→ **WORK TO BE COMPLETED**:
Can you copy the lines word for word, starting at the line containing "At what (x,y)" and ending at the line containing "(374, 113).", with the pictures left out?

→ **ITEMS**:
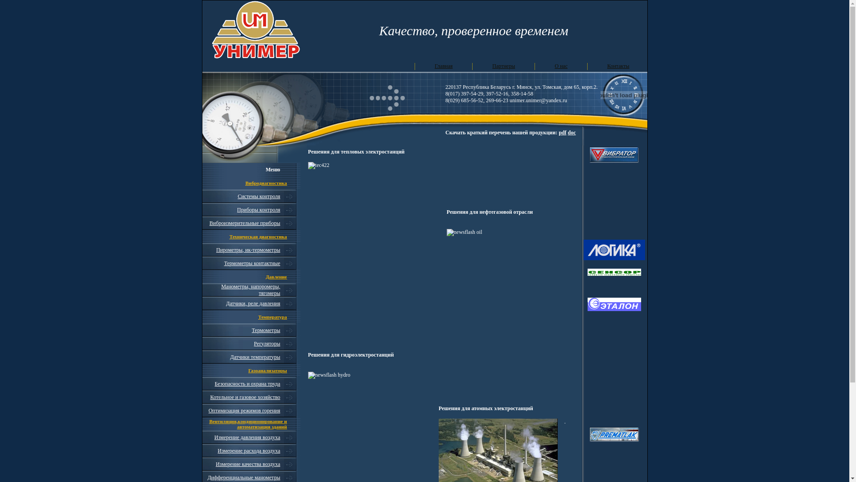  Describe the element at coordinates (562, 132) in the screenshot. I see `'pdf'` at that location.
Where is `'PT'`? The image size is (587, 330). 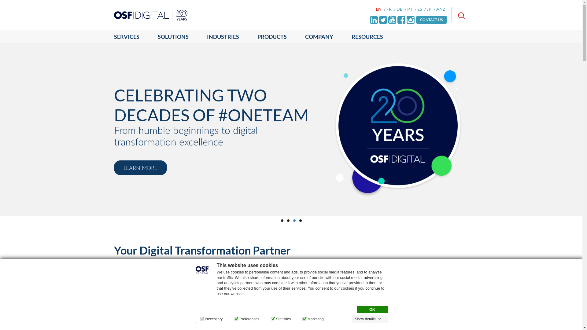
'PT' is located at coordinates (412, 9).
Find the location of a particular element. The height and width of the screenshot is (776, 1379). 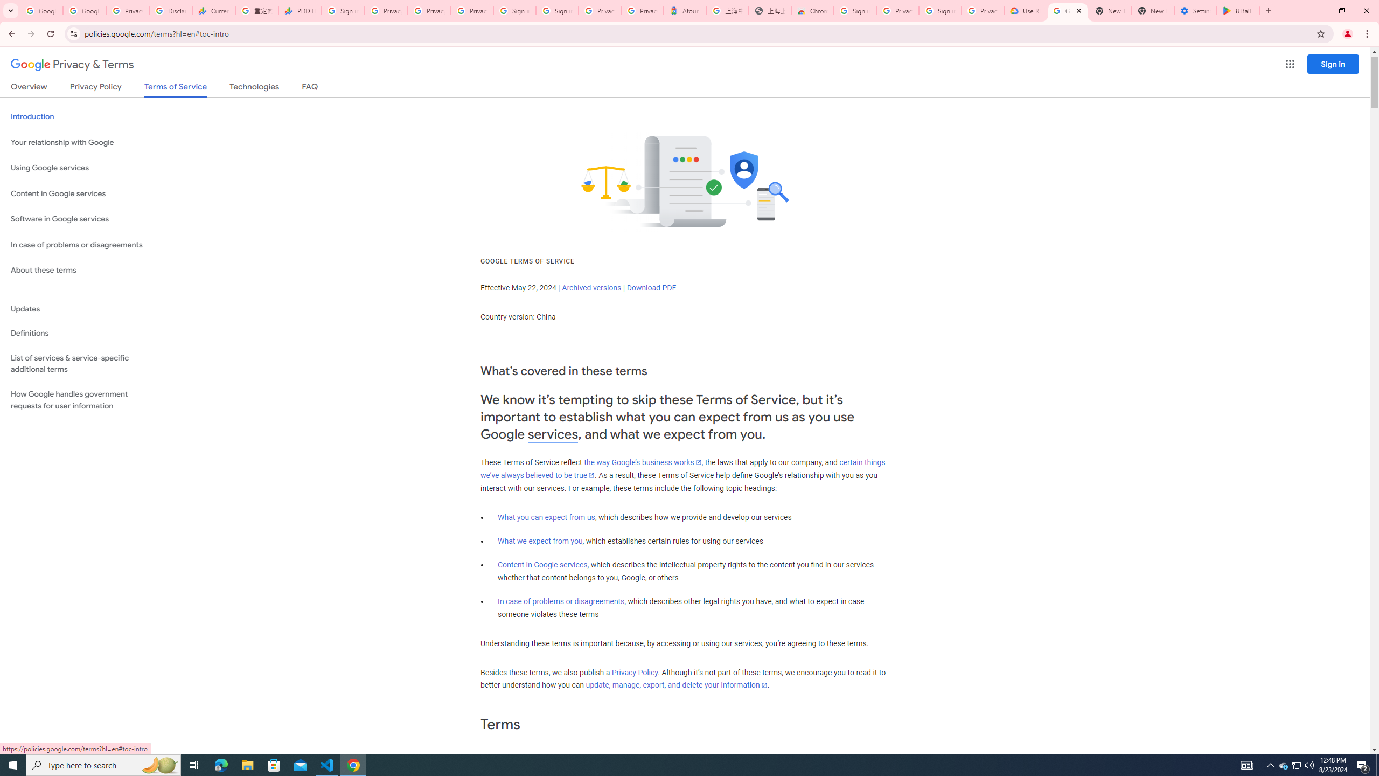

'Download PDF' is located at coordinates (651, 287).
...
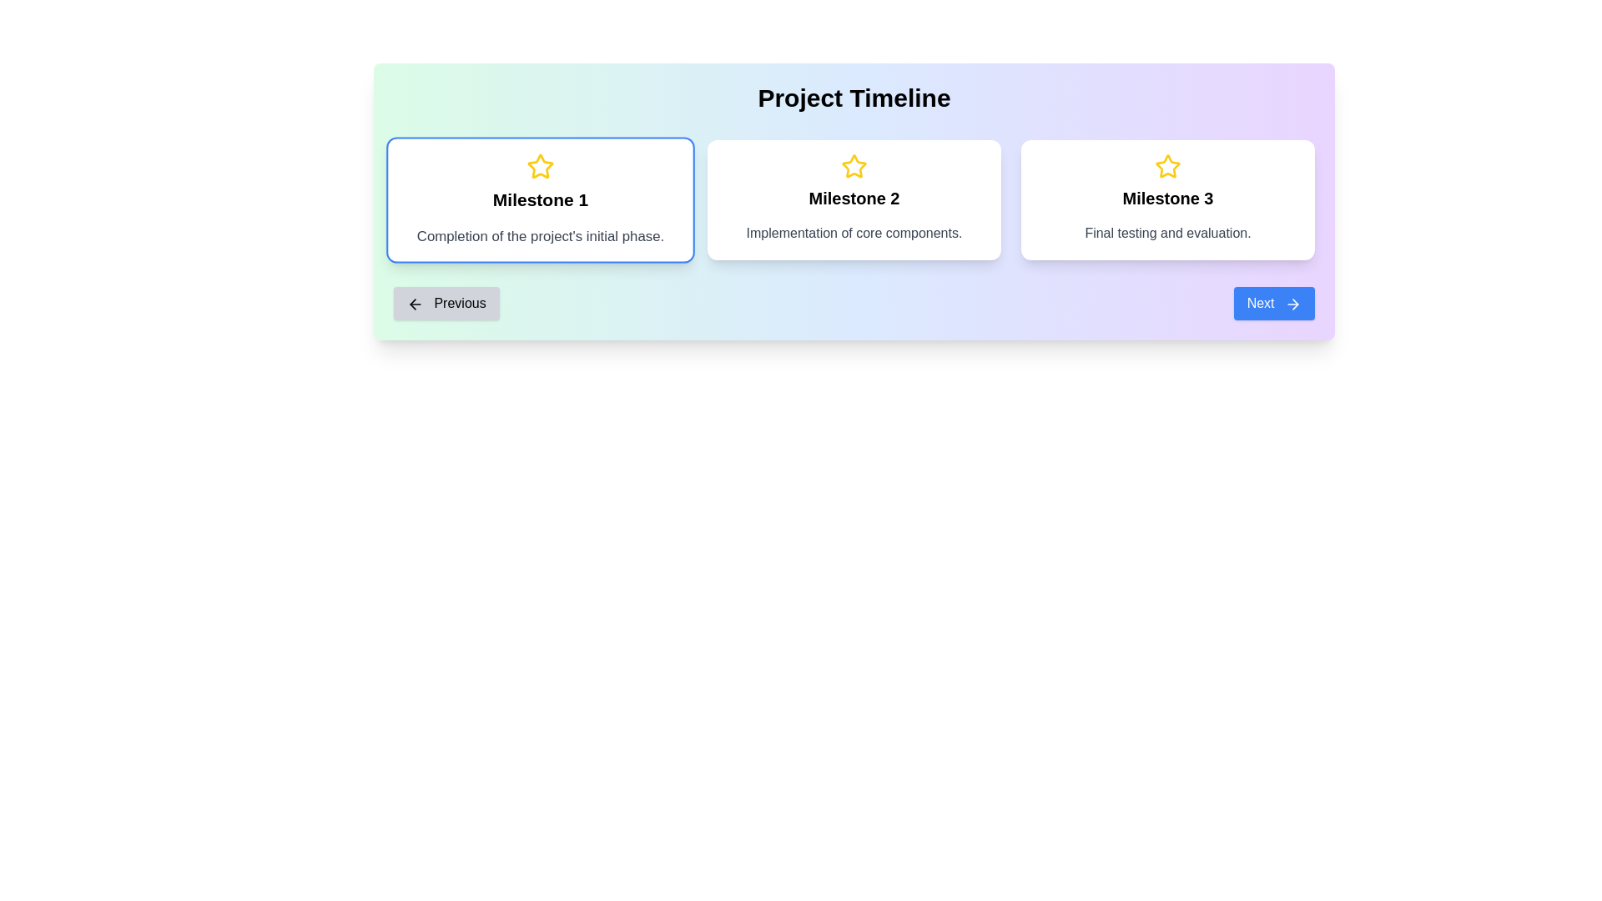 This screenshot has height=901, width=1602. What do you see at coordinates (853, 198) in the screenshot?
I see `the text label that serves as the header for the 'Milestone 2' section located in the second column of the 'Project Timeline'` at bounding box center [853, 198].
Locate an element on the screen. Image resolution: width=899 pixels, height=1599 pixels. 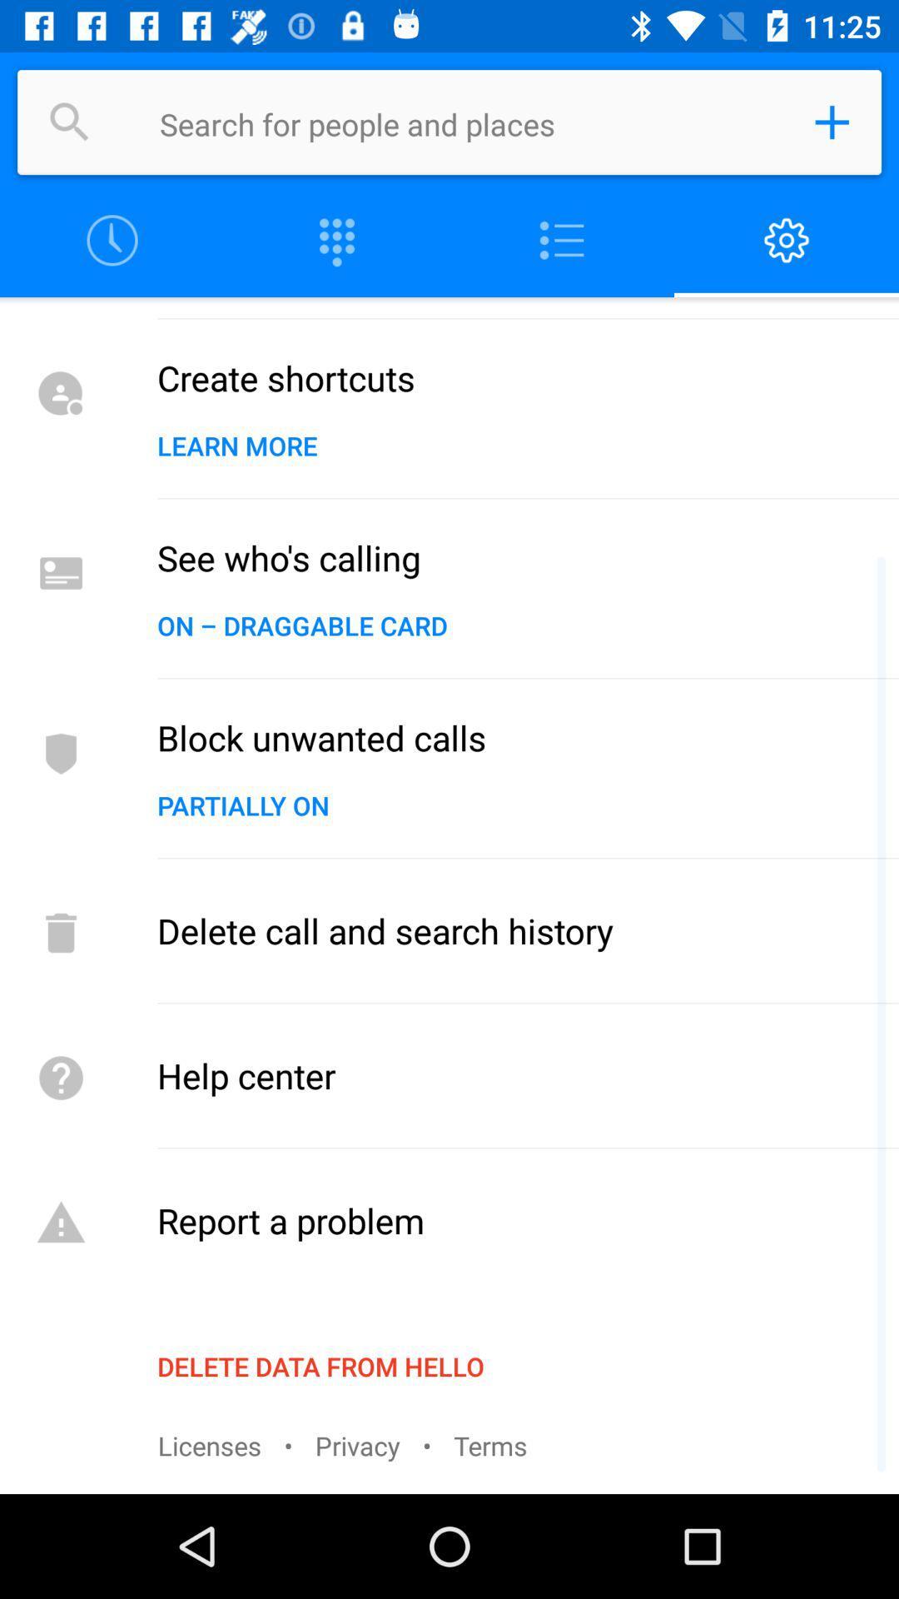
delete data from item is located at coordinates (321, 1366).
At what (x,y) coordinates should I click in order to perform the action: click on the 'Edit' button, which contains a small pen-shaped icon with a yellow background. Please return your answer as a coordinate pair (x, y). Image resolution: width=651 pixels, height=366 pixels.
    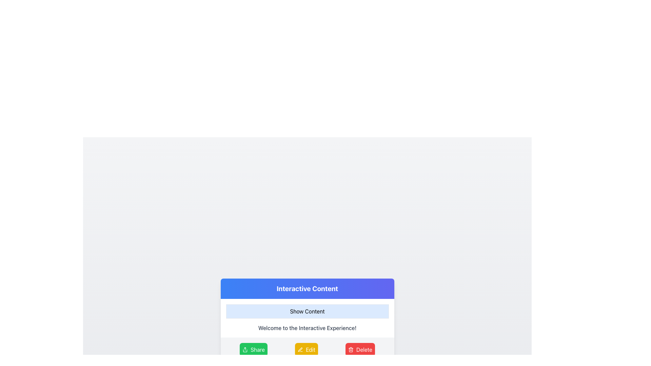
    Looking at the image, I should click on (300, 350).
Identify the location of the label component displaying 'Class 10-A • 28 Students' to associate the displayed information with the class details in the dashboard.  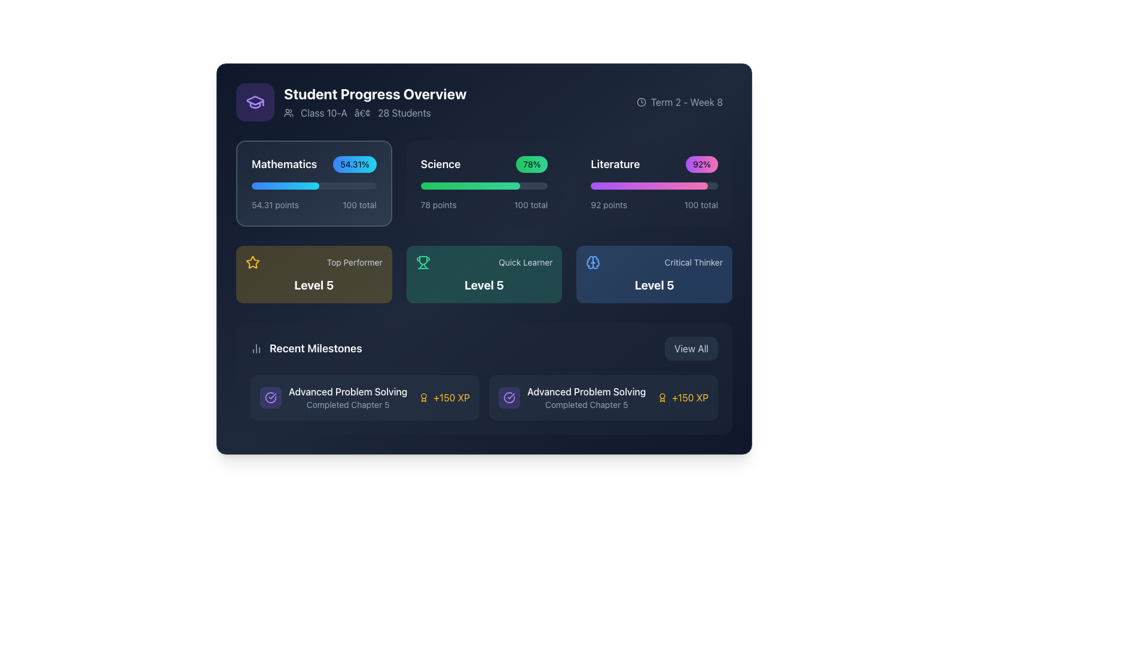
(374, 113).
...
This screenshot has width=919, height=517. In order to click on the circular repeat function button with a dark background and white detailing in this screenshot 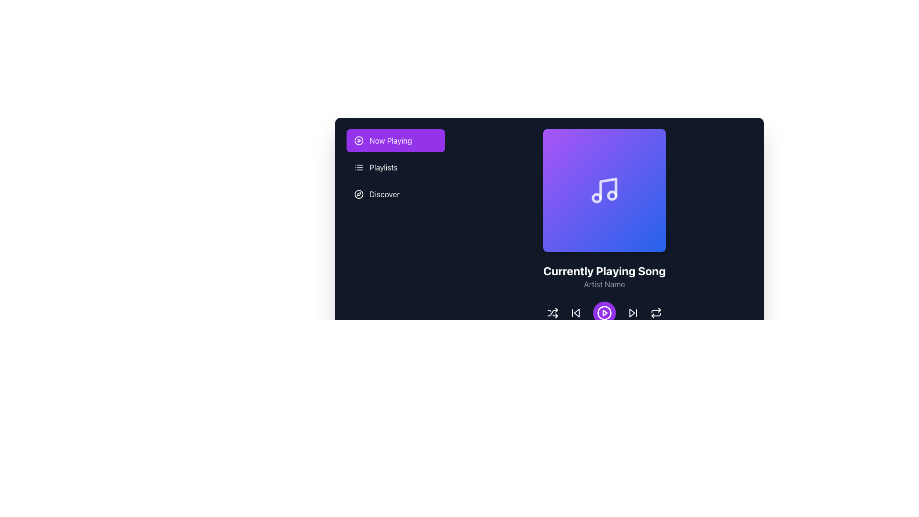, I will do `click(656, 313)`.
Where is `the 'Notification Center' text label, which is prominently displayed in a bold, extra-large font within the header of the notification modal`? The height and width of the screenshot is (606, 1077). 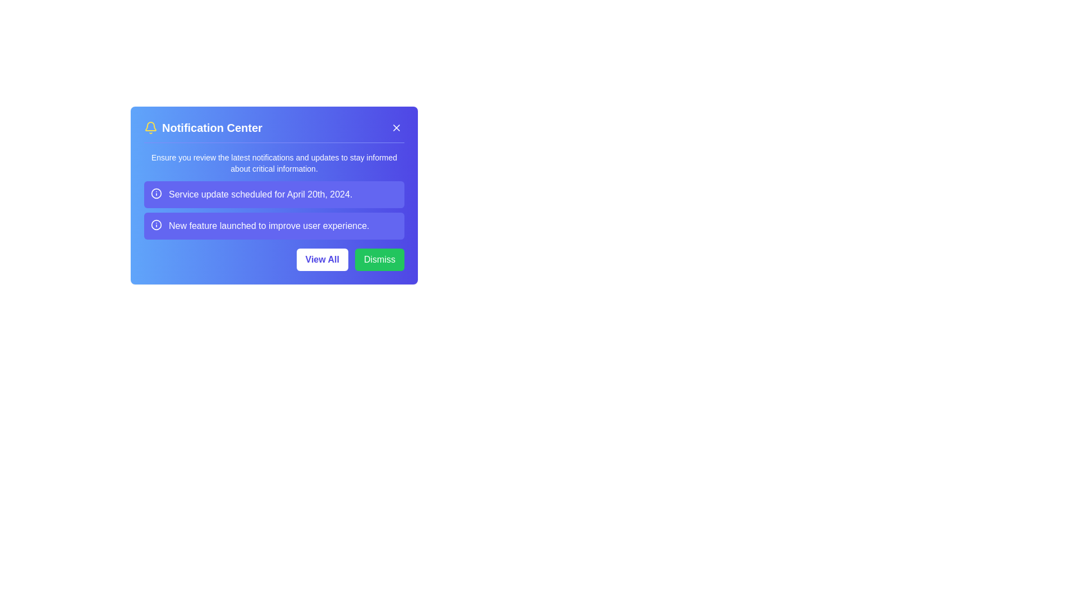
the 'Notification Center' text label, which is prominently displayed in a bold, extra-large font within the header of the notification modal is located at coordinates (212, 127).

→ **WRITTEN SOLUTION**:
At what (x,y) coordinates should I click in order to perform the action: click on the 'Edit' button, which contains a small pen-shaped icon with a yellow background. Please return your answer as a coordinate pair (x, y). Image resolution: width=651 pixels, height=366 pixels.
    Looking at the image, I should click on (300, 350).
Identify the location of the label component displaying 'Class 10-A • 28 Students' to associate the displayed information with the class details in the dashboard.  
(374, 113).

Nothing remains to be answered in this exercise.